With the Premier League table starting to take shape after more than a third of the season, the Blades sit seventh, a point behind Tottenham Hotspur, and ahead of Arsenal and Manchester United. “I’m enjoying watching them play more than anybody,” Match of the Day 2 pundit Jermaine Jens said after Sunday’s 1-1 draw at Wolverhampton Wanderers.
Midfielder Norwood insists he has no interest in how others view his team, but they will face new challenges in the coming months as opponents wise up to the threats they pose, and try to counteract them. The Red Devils switched formation to match up the Blades’s back three in the last game at Bramall Lane, for example.
“There’s no point turning up if you’re not going to try to win,” said Norwood when asked if he and his team-mates revelled in upsetting the odds.
“We’ve come to attack the league. We said in pre-season we’re not going to let teams dictate to us, we’re going to try to dictate to them.
“It’s a game of cat and mouse and at the end of Sunday’s game it was like a game of basketball, end to end with both teams trying to win it. We’re going to attack every team, that’s just the way we play.”
It is how they have played since Chris Wilder became manager in 2016, but for some, those out of the top flight are out of mind.
Having won promotion from the Championship last season, Sheffield United started the campaign as the bookmakers’s favourites for relegation, but have already taken points off Chelsea, Tottenham and Manchester United, and beaten Arsenal.
Norwood does not think opponents will fall into the trap of treating his team lightly – but he will be very happy if they do.
“I couldn’t really care less what anybody says about us,” insisted the former Northern Ireland international. “It’s about us.
“If people turn up and think it’s going to be easy, they’re in for a shock.
“It’s irrelevant to us, we know what we’re good at, we know our strengths and how we’re going to play. If teams don’t respect us – which I don’t think is the case – we’ll punish them.”
At the same time as being positive, the Blades are not reckless. They are unbeaten away from home in all competitions since January, the only team in the English leagues who can say that. At Molineux they were solid defensively, allowing Wolves the bulk of possession, but carried the greater threat on the counter-attack.
“As long as this run carries on I’m happy,” said Norwood.
“We’re difficult to play against. We’re not going to come over and let teams beat us. We’ve got to continue it.
“Molineux is a difficult place to come so we can’t be too disappointed (with a draw). We move onto Thursday now.
“I didn’t realise it was just us and Liverpool unbeaten away (in the Premier League). It’s not a bad record but we need as many points as we can get so long may that continue. There’s no targets, we’ll just keep totting up the points and see where we end up.”
On Thursday the Blades entertain a Newcastle United side led by their former player-manager Steve Bruce, before travelling to Norwich City on Sunday.

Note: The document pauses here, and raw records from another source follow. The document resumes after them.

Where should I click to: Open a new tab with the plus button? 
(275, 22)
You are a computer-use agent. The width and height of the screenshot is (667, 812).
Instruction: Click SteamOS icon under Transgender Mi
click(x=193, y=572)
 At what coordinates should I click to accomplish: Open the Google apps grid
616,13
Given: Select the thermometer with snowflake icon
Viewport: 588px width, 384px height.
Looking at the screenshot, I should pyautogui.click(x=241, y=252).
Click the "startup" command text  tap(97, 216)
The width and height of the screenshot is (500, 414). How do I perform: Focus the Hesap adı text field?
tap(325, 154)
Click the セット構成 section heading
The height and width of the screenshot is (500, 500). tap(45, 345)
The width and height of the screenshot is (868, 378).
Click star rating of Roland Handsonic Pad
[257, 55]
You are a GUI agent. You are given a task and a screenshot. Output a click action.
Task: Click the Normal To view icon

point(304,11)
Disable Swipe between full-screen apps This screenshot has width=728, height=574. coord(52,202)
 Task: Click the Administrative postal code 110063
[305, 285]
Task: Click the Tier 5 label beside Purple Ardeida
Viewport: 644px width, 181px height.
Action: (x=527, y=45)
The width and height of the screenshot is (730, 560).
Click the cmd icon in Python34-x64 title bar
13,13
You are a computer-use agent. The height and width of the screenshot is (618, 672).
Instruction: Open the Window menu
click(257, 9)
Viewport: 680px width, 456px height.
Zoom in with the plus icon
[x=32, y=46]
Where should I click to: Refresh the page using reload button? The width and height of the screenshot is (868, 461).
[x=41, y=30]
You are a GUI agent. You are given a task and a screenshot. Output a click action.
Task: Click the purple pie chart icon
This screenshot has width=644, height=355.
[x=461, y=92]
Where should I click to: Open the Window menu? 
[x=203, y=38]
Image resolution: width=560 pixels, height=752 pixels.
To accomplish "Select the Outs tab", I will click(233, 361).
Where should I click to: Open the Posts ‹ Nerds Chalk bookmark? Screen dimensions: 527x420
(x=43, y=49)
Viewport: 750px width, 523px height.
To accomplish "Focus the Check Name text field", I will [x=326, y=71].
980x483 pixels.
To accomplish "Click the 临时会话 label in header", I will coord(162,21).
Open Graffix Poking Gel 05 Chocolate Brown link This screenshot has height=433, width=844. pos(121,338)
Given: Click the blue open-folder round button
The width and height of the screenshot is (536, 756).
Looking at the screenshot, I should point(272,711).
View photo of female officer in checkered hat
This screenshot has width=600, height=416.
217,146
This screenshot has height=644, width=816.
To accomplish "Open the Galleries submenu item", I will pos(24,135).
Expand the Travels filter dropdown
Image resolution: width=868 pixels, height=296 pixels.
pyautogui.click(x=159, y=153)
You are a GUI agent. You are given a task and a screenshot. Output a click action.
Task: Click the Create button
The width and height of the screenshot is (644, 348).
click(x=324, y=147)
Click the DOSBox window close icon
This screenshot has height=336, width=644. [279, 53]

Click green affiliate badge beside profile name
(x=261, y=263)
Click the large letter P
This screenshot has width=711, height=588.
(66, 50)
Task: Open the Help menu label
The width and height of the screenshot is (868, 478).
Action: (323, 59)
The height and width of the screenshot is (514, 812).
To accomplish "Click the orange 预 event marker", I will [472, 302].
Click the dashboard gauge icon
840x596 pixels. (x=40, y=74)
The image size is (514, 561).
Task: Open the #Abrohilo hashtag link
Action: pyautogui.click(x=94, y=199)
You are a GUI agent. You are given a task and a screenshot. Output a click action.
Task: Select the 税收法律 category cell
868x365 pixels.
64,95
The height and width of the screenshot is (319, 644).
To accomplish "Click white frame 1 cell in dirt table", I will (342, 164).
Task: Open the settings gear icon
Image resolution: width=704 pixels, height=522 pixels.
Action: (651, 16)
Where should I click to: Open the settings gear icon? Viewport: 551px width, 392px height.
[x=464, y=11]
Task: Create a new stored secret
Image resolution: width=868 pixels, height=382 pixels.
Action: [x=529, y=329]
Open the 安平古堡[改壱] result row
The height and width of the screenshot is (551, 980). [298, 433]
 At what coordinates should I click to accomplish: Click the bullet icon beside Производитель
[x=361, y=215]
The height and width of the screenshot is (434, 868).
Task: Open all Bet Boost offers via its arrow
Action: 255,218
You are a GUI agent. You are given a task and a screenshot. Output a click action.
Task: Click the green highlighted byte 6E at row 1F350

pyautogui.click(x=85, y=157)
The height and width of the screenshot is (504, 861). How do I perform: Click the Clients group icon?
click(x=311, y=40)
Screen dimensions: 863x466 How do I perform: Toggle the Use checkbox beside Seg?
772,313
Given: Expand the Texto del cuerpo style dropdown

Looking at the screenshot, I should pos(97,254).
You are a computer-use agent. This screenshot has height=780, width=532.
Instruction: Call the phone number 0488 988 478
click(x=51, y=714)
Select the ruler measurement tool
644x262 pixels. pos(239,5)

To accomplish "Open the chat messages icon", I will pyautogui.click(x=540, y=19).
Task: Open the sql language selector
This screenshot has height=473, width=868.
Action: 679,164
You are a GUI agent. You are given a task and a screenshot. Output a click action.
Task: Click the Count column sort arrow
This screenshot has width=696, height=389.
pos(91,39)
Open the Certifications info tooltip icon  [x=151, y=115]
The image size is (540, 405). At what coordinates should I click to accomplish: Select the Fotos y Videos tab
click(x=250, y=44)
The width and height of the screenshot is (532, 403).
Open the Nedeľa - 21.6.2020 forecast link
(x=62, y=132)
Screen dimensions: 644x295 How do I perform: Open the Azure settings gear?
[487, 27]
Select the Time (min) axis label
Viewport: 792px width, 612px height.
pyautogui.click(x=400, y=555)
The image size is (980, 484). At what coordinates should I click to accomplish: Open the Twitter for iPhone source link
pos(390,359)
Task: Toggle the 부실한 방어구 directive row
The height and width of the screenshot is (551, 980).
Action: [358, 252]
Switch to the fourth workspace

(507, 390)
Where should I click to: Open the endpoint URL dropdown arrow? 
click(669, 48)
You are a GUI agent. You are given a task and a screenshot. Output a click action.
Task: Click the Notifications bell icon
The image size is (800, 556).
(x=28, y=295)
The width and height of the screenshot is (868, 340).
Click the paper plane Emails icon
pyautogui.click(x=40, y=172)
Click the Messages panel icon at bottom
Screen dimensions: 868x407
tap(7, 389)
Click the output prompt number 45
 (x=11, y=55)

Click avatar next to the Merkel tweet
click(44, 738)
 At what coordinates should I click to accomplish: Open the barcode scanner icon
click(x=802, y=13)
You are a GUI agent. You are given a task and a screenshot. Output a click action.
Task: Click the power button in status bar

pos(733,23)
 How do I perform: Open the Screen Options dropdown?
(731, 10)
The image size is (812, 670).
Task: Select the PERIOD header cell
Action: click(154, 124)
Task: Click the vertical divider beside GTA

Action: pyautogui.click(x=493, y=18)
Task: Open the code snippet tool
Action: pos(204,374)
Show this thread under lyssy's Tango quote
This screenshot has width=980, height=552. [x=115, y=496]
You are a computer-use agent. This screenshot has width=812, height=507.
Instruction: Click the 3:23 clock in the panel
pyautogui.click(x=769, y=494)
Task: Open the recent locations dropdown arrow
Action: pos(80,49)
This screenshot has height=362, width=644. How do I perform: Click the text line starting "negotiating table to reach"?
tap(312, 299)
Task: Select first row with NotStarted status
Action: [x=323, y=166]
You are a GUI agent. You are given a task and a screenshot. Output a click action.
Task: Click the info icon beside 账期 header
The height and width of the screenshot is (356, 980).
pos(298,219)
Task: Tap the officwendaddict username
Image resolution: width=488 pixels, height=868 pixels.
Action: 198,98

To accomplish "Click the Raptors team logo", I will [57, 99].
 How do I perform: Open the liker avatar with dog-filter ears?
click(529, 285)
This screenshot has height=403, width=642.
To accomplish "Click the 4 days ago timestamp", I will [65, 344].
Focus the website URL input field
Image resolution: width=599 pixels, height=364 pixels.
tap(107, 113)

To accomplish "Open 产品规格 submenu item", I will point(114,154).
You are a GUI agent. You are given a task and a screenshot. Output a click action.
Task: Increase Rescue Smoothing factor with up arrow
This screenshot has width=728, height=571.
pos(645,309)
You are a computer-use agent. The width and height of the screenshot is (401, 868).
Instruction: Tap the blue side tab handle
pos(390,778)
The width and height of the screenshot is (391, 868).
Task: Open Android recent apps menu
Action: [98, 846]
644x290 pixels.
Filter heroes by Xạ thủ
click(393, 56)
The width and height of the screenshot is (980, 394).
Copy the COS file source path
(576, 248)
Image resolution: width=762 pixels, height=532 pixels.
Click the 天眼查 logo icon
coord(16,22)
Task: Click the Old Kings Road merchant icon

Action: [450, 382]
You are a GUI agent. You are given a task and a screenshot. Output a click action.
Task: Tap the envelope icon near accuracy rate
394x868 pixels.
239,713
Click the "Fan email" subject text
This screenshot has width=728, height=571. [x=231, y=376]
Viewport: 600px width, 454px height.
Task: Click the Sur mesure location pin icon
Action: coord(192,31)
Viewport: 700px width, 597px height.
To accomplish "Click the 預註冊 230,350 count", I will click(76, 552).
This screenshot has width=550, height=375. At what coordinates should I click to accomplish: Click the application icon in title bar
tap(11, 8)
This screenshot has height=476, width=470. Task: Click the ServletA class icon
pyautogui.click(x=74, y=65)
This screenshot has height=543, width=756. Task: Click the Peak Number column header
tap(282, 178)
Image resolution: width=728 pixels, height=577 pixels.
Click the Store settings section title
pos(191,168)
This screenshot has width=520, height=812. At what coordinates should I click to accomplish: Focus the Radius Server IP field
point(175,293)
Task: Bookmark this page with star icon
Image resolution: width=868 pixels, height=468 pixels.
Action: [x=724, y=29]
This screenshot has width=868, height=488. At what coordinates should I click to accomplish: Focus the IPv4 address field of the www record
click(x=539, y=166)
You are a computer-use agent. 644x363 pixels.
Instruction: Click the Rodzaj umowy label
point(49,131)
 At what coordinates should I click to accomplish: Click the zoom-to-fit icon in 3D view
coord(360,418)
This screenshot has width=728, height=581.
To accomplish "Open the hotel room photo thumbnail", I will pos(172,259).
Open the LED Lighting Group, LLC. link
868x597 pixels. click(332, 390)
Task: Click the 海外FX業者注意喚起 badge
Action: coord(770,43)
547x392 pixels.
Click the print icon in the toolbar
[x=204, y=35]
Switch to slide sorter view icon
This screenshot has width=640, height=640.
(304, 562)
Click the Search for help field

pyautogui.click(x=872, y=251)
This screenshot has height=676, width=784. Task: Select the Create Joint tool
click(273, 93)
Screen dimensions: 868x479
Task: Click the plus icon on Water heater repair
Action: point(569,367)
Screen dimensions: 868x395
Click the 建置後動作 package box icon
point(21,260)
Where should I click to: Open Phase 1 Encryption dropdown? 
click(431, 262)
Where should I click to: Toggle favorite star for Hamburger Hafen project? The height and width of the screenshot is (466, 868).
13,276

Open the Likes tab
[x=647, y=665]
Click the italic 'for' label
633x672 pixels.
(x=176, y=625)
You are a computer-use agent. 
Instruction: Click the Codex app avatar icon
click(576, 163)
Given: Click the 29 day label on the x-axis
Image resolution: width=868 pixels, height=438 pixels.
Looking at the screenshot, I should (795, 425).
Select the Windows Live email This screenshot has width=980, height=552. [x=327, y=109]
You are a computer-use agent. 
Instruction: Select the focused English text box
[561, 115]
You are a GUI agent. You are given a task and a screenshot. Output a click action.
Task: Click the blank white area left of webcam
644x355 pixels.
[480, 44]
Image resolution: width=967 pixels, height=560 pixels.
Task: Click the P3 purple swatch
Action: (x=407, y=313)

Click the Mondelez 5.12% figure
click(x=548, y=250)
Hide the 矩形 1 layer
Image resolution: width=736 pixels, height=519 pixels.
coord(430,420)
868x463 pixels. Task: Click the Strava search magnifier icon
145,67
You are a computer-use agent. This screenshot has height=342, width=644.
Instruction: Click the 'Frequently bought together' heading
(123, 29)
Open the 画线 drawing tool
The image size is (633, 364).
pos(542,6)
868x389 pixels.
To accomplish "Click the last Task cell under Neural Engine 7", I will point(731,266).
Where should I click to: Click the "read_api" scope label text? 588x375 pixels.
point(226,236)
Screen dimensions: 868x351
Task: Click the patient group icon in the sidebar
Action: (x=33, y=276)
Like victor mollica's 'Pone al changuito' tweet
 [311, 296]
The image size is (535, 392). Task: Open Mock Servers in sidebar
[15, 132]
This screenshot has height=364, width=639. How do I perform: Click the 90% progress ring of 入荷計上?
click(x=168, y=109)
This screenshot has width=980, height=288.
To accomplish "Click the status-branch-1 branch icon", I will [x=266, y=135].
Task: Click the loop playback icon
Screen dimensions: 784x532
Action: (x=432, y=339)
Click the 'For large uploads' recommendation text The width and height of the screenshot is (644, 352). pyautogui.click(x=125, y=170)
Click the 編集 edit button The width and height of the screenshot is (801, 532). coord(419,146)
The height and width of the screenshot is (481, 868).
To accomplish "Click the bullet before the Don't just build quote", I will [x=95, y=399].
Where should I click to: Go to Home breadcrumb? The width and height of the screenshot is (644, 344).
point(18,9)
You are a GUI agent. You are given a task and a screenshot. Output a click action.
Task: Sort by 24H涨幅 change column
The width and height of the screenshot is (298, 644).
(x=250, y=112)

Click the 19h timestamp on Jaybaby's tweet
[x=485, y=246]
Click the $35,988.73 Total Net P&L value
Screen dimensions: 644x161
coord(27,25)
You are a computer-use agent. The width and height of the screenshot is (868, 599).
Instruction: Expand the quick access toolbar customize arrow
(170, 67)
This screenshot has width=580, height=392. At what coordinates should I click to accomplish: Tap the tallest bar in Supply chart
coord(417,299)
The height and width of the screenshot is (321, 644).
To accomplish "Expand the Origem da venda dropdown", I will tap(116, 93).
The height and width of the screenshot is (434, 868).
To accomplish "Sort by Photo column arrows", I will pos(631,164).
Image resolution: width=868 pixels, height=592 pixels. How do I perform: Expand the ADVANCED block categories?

Crucial to their recent good form has been David McGoldrick, despite the centre-forward still searching for his first club goal of the season. They are unbeaten in their previous seven games, and McGoldrick has started the last six.
Although he scored for the Republic of Ireland in September, McGoldrick has not netted for Sheffield United since Easter Monday, but he makes an important contribution to their play and Norwood says the Blades are a better team with him in it.
“The goal will come for him,” insisted Norwood. “It’s one of those things at the minute.
“But it’s not just the goals, it’s what he brings to the team. We’re a different team with him in it at the minute.
“We appreciate how good a footballer he is and it will come, no doubt about that. We’re fortunate to have a footballer of that class in our team.
“He’s definitely under-rated. We’re a better team with him in it than not, we proved that all last season and again this season.”
McGoldrick, who had a goal controversially ruled out for offside by the video assistant referee at Tottenham last month, forced two good saves from Rui Patricio in Sunday’s second half, and glanced a header wide from Norwood’s free-kick.
It was telling that Wilder, made a point of reassuring the centre-forward about his importance to the team despite his lack of goals.
“Didzy is disappointed not to have scored, of course he is,” said Wilder. “But I spoke to him in the dressing room for five minutes, away from everyone else afterwards, and told him how important he is to us. I wanted to make that point.
“The partnership between him and Lys (Mousset, his fellow centre-forward) is very important to us and we play better with David in the team.
“You could hear our fans chanting is name all the way through and that shows what they think of him as well.
“Everyone knows what a good player he is and, bigger picture, you’ve got to look at that.”